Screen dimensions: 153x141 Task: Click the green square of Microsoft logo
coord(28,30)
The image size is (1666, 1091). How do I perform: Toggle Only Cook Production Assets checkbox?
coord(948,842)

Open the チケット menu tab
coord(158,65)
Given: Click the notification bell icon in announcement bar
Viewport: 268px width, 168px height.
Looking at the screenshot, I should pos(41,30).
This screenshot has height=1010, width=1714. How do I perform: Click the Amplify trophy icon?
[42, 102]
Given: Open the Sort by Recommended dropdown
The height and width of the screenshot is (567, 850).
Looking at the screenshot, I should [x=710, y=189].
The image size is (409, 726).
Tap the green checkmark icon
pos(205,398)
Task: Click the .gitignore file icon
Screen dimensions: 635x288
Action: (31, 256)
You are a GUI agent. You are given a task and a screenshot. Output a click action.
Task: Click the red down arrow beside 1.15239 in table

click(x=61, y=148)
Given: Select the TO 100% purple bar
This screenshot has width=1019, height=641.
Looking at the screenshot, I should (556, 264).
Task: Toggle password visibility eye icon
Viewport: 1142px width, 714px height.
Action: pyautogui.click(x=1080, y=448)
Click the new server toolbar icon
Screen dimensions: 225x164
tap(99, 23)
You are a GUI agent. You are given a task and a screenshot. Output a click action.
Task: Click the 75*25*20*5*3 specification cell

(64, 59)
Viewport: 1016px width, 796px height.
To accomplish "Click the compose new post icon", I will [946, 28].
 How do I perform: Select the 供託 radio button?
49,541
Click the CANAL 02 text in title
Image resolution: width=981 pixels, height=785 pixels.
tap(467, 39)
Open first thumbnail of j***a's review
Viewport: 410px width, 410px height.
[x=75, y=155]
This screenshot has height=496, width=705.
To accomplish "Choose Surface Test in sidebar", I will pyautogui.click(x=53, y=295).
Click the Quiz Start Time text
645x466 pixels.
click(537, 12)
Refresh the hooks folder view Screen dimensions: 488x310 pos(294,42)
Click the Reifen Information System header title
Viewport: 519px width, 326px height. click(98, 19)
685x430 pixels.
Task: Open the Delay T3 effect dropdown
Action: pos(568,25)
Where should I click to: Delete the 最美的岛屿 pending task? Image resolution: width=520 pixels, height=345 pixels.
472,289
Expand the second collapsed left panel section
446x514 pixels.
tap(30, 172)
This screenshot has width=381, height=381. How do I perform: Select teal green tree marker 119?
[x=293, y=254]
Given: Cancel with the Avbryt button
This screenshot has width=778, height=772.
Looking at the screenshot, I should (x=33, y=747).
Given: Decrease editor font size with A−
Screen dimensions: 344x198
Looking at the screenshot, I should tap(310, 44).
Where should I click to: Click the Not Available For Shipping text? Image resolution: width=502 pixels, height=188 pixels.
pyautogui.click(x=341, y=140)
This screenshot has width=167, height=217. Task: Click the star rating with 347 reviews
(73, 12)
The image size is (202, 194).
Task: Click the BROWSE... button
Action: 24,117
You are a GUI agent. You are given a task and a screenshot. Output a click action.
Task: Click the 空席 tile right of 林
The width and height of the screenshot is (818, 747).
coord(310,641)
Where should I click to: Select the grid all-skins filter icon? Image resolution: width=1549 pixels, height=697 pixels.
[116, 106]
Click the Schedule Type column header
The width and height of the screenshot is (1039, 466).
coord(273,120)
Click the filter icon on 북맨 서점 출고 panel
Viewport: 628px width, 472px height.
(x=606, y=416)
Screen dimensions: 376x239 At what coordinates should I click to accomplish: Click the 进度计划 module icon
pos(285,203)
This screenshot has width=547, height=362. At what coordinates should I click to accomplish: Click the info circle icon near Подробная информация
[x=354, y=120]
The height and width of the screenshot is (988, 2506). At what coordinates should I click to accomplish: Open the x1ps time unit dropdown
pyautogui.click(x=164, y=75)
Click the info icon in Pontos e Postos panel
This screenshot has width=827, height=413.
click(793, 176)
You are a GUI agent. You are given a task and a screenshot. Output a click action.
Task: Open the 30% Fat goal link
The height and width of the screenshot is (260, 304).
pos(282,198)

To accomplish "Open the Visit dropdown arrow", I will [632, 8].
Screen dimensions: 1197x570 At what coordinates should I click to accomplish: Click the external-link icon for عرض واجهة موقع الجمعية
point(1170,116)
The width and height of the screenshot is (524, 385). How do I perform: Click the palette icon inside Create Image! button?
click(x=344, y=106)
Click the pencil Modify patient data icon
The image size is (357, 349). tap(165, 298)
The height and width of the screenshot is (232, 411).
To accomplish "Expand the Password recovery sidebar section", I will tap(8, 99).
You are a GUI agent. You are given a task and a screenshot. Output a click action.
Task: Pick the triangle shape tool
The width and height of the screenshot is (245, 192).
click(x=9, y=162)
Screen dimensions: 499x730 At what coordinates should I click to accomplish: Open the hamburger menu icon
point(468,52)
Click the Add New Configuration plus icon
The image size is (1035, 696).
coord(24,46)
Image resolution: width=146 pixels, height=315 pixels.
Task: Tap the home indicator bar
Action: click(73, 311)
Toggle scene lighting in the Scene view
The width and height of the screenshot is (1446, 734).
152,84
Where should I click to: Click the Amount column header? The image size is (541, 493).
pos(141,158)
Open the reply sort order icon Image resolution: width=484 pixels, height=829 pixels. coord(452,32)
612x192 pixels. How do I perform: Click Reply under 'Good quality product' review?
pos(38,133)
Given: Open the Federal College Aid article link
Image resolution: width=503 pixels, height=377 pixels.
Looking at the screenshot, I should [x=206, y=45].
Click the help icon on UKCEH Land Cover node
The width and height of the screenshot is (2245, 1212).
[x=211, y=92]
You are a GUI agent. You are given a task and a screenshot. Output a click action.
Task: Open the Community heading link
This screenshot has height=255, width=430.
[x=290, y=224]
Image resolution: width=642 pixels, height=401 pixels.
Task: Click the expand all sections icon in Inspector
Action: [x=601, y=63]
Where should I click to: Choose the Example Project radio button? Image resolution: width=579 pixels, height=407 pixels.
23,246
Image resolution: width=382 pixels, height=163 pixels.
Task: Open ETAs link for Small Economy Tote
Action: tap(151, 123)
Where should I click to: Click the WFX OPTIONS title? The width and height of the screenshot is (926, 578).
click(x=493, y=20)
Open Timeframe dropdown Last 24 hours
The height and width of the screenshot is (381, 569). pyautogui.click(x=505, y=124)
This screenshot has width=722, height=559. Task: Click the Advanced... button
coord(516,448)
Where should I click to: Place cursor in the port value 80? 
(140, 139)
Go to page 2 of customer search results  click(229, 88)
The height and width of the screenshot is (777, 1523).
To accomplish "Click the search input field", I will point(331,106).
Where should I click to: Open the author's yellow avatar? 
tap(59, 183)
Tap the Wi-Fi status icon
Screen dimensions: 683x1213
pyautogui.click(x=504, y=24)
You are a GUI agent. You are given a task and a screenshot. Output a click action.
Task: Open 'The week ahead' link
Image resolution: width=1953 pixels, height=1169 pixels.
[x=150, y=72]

::::::::::

**Stated task**: Revise the lines above, replacing "hooks folder" with "hooks directory" and leaving everything else unchanged.

**Task result**:
Screen dimensions: 153x141 Task: Click the green square of Microsoft logo
coord(28,30)
The image size is (1666, 1091). How do I perform: Toggle Only Cook Production Assets checkbox?
coord(948,842)

Open the チケット menu tab
coord(158,65)
Given: Click the notification bell icon in announcement bar
Viewport: 268px width, 168px height.
Looking at the screenshot, I should pos(41,30).
This screenshot has height=1010, width=1714. How do I perform: Click the Amplify trophy icon?
[42, 102]
Given: Open the Sort by Recommended dropdown
The height and width of the screenshot is (567, 850).
Looking at the screenshot, I should [x=710, y=189].
The image size is (409, 726).
Tap the green checkmark icon
pos(205,398)
Task: Click the .gitignore file icon
Screen dimensions: 635x288
Action: (31, 256)
You are a GUI agent. You are given a task and a screenshot. Output a click action.
Task: Click the red down arrow beside 1.15239 in table

click(x=61, y=148)
Given: Select the TO 100% purple bar
This screenshot has width=1019, height=641.
Looking at the screenshot, I should (556, 264).
Task: Toggle password visibility eye icon
Viewport: 1142px width, 714px height.
Action: pyautogui.click(x=1080, y=448)
Click the new server toolbar icon
Screen dimensions: 225x164
tap(99, 23)
You are a GUI agent. You are given a task and a screenshot. Output a click action.
Task: Click the 75*25*20*5*3 specification cell

(64, 59)
Viewport: 1016px width, 796px height.
To accomplish "Click the compose new post icon", I will [946, 28].
 How do I perform: Select the 供託 radio button?
49,541
Click the CANAL 02 text in title
Image resolution: width=981 pixels, height=785 pixels.
tap(467, 39)
Open first thumbnail of j***a's review
Viewport: 410px width, 410px height.
[x=75, y=155]
This screenshot has height=496, width=705.
To accomplish "Choose Surface Test in sidebar", I will pyautogui.click(x=53, y=295).
Click the Quiz Start Time text
645x466 pixels.
click(537, 12)
Refresh the hooks directory view Screen dimensions: 488x310 pos(294,42)
Click the Reifen Information System header title
Viewport: 519px width, 326px height. click(98, 19)
685x430 pixels.
Task: Open the Delay T3 effect dropdown
Action: pos(568,25)
Where should I click to: Delete the 最美的岛屿 pending task? Image resolution: width=520 pixels, height=345 pixels.
472,289
Expand the second collapsed left panel section
446x514 pixels.
tap(30, 172)
This screenshot has width=381, height=381. How do I perform: Select teal green tree marker 119?
[x=293, y=254]
Given: Cancel with the Avbryt button
This screenshot has width=778, height=772.
Looking at the screenshot, I should (x=33, y=747).
Given: Decrease editor font size with A−
Screen dimensions: 344x198
Looking at the screenshot, I should tap(310, 44).
Where should I click to: Click the Not Available For Shipping text? Image resolution: width=502 pixels, height=188 pixels.
pyautogui.click(x=341, y=140)
This screenshot has width=167, height=217. Task: Click the star rating with 347 reviews
(73, 12)
The image size is (202, 194).
Task: Click the BROWSE... button
Action: 24,117
You are a GUI agent. You are given a task and a screenshot. Output a click action.
Task: Click the 空席 tile right of 林
The width and height of the screenshot is (818, 747).
coord(310,641)
Where should I click to: Select the grid all-skins filter icon? Image resolution: width=1549 pixels, height=697 pixels.
[116, 106]
Click the Schedule Type column header
The width and height of the screenshot is (1039, 466).
coord(273,120)
Click the filter icon on 북맨 서점 출고 panel
Viewport: 628px width, 472px height.
(x=606, y=416)
Screen dimensions: 376x239 At what coordinates should I click to accomplish: Click the 进度计划 module icon
pos(285,203)
This screenshot has width=547, height=362. At what coordinates should I click to accomplish: Click the info circle icon near Подробная информация
[x=354, y=120]
The height and width of the screenshot is (988, 2506). At what coordinates should I click to accomplish: Open the x1ps time unit dropdown
pyautogui.click(x=164, y=75)
Click the info icon in Pontos e Postos panel
This screenshot has width=827, height=413.
click(793, 176)
You are a GUI agent. You are given a task and a screenshot. Output a click action.
Task: Open the 30% Fat goal link
The height and width of the screenshot is (260, 304).
pos(282,198)

To accomplish "Open the Visit dropdown arrow", I will [632, 8].
Screen dimensions: 1197x570 At what coordinates should I click to accomplish: Click the external-link icon for عرض واجهة موقع الجمعية
point(1170,116)
The width and height of the screenshot is (524, 385). How do I perform: Click the palette icon inside Create Image! button?
click(x=344, y=106)
Click the pencil Modify patient data icon
The image size is (357, 349). tap(165, 298)
The height and width of the screenshot is (232, 411).
To accomplish "Expand the Password recovery sidebar section", I will tap(8, 99).
You are a GUI agent. You are given a task and a screenshot. Output a click action.
Task: Pick the triangle shape tool
The width and height of the screenshot is (245, 192).
click(x=9, y=162)
Screen dimensions: 499x730 At what coordinates should I click to accomplish: Open the hamburger menu icon
point(468,52)
Click the Add New Configuration plus icon
The image size is (1035, 696).
coord(24,46)
Image resolution: width=146 pixels, height=315 pixels.
Task: Tap the home indicator bar
Action: click(73, 311)
Toggle scene lighting in the Scene view
The width and height of the screenshot is (1446, 734).
152,84
Where should I click to: Click the Amount column header? The image size is (541, 493).
pos(141,158)
Open the reply sort order icon Image resolution: width=484 pixels, height=829 pixels. coord(452,32)
612x192 pixels. How do I perform: Click Reply under 'Good quality product' review?
pos(38,133)
Given: Open the Federal College Aid article link
Image resolution: width=503 pixels, height=377 pixels.
Looking at the screenshot, I should [x=206, y=45].
Click the help icon on UKCEH Land Cover node
The width and height of the screenshot is (2245, 1212).
[x=211, y=92]
You are a GUI agent. You are given a task and a screenshot. Output a click action.
Task: Open the Community heading link
This screenshot has height=255, width=430.
[x=290, y=224]
Image resolution: width=642 pixels, height=401 pixels.
Task: Click the expand all sections icon in Inspector
Action: [x=601, y=63]
Where should I click to: Choose the Example Project radio button? Image resolution: width=579 pixels, height=407 pixels.
23,246
Image resolution: width=382 pixels, height=163 pixels.
Task: Open ETAs link for Small Economy Tote
Action: tap(151, 123)
Where should I click to: Click the WFX OPTIONS title? The width and height of the screenshot is (926, 578).
click(x=493, y=20)
Open Timeframe dropdown Last 24 hours
The height and width of the screenshot is (381, 569). pyautogui.click(x=505, y=124)
This screenshot has width=722, height=559. Task: Click the Advanced... button
coord(516,448)
Where should I click to: Place cursor in the port value 80? 
(140, 139)
Go to page 2 of customer search results  click(229, 88)
The height and width of the screenshot is (777, 1523).
To accomplish "Click the search input field", I will point(331,106).
Where should I click to: Open the author's yellow avatar? 
tap(59, 183)
Tap the Wi-Fi status icon
Screen dimensions: 683x1213
pyautogui.click(x=504, y=24)
You are a GUI agent. You are given a task and a screenshot. Output a click action.
Task: Open 'The week ahead' link
Image resolution: width=1953 pixels, height=1169 pixels.
[x=150, y=72]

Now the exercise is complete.